### Set task:
Reproduce the following items verbatim, keeping every line and character unchanged.

──────── Material ────────

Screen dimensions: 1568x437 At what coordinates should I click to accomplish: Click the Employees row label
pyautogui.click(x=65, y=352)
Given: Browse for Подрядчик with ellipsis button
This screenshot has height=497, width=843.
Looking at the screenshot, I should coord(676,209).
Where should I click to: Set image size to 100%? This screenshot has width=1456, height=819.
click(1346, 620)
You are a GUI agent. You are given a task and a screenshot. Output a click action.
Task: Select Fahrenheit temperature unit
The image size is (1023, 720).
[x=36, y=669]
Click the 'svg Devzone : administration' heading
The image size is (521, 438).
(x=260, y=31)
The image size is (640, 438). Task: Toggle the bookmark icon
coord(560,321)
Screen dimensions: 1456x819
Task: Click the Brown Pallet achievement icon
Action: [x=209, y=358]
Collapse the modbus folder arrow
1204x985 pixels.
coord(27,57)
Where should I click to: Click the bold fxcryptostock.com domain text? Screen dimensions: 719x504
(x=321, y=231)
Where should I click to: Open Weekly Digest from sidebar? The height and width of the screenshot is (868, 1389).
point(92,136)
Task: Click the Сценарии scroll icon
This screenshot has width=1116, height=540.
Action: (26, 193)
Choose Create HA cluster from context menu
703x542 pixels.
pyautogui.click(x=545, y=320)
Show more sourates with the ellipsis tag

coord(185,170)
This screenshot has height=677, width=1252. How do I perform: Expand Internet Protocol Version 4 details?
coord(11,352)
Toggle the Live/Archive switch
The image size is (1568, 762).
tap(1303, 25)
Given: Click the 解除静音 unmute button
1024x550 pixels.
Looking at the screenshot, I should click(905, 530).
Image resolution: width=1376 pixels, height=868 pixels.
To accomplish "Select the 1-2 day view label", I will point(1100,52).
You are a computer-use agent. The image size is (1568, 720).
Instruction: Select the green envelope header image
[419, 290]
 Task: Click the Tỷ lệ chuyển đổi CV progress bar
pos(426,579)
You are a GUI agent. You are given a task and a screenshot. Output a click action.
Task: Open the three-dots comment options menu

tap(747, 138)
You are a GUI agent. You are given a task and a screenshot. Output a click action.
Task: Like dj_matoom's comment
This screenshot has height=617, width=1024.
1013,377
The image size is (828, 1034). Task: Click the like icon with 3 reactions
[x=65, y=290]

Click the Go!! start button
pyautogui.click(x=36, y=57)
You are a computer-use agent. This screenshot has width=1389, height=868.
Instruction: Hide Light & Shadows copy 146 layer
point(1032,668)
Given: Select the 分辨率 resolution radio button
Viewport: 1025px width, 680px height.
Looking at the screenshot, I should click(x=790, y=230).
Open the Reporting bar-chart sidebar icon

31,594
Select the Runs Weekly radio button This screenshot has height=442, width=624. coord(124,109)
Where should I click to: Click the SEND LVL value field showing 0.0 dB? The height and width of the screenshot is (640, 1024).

────────

### Task response:
Screen dimensions: 1568x437 At what coordinates should I click to accomplish: Click the Employees row label
pyautogui.click(x=65, y=352)
Given: Browse for Подрядчик with ellipsis button
This screenshot has height=497, width=843.
Looking at the screenshot, I should coord(676,209).
Where should I click to: Set image size to 100%? This screenshot has width=1456, height=819.
click(1346, 620)
You are a GUI agent. You are given a task and a screenshot. Output a click action.
Task: Select Fahrenheit temperature unit
The image size is (1023, 720).
[x=36, y=669]
Click the 'svg Devzone : administration' heading
The image size is (521, 438).
(x=260, y=31)
The image size is (640, 438). Task: Toggle the bookmark icon
coord(560,321)
Screen dimensions: 1456x819
Task: Click the Brown Pallet achievement icon
Action: [x=209, y=358]
Collapse the modbus folder arrow
1204x985 pixels.
coord(27,57)
Where should I click to: Click the bold fxcryptostock.com domain text? Screen dimensions: 719x504
(x=321, y=231)
Where should I click to: Open Weekly Digest from sidebar? The height and width of the screenshot is (868, 1389).
point(92,136)
Task: Click the Сценарии scroll icon
This screenshot has width=1116, height=540.
Action: (26, 193)
Choose Create HA cluster from context menu
703x542 pixels.
pyautogui.click(x=545, y=320)
Show more sourates with the ellipsis tag

coord(185,170)
This screenshot has height=677, width=1252. How do I perform: Expand Internet Protocol Version 4 details?
coord(11,352)
Toggle the Live/Archive switch
The image size is (1568, 762).
tap(1303, 25)
Given: Click the 解除静音 unmute button
1024x550 pixels.
Looking at the screenshot, I should click(905, 530).
Image resolution: width=1376 pixels, height=868 pixels.
To accomplish "Select the 1-2 day view label", I will point(1100,52).
You are a computer-use agent. The image size is (1568, 720).
Instruction: Select the green envelope header image
[419, 290]
 Task: Click the Tỷ lệ chuyển đổi CV progress bar
pos(426,579)
You are a GUI agent. You are given a task and a screenshot. Output a click action.
Task: Open the three-dots comment options menu

tap(747, 138)
You are a GUI agent. You are given a task and a screenshot. Output a click action.
Task: Like dj_matoom's comment
This screenshot has height=617, width=1024.
1013,377
The image size is (828, 1034). Task: Click the like icon with 3 reactions
[x=65, y=290]

Click the Go!! start button
pyautogui.click(x=36, y=57)
You are a computer-use agent. This screenshot has width=1389, height=868.
Instruction: Hide Light & Shadows copy 146 layer
point(1032,668)
Given: Select the 分辨率 resolution radio button
Viewport: 1025px width, 680px height.
Looking at the screenshot, I should click(x=790, y=230).
Open the Reporting bar-chart sidebar icon

31,594
Select the Runs Weekly radio button This screenshot has height=442, width=624. coord(124,109)
Where should I click to: Click the SEND LVL value field showing 0.0 dB? The height and width of the screenshot is (640, 1024).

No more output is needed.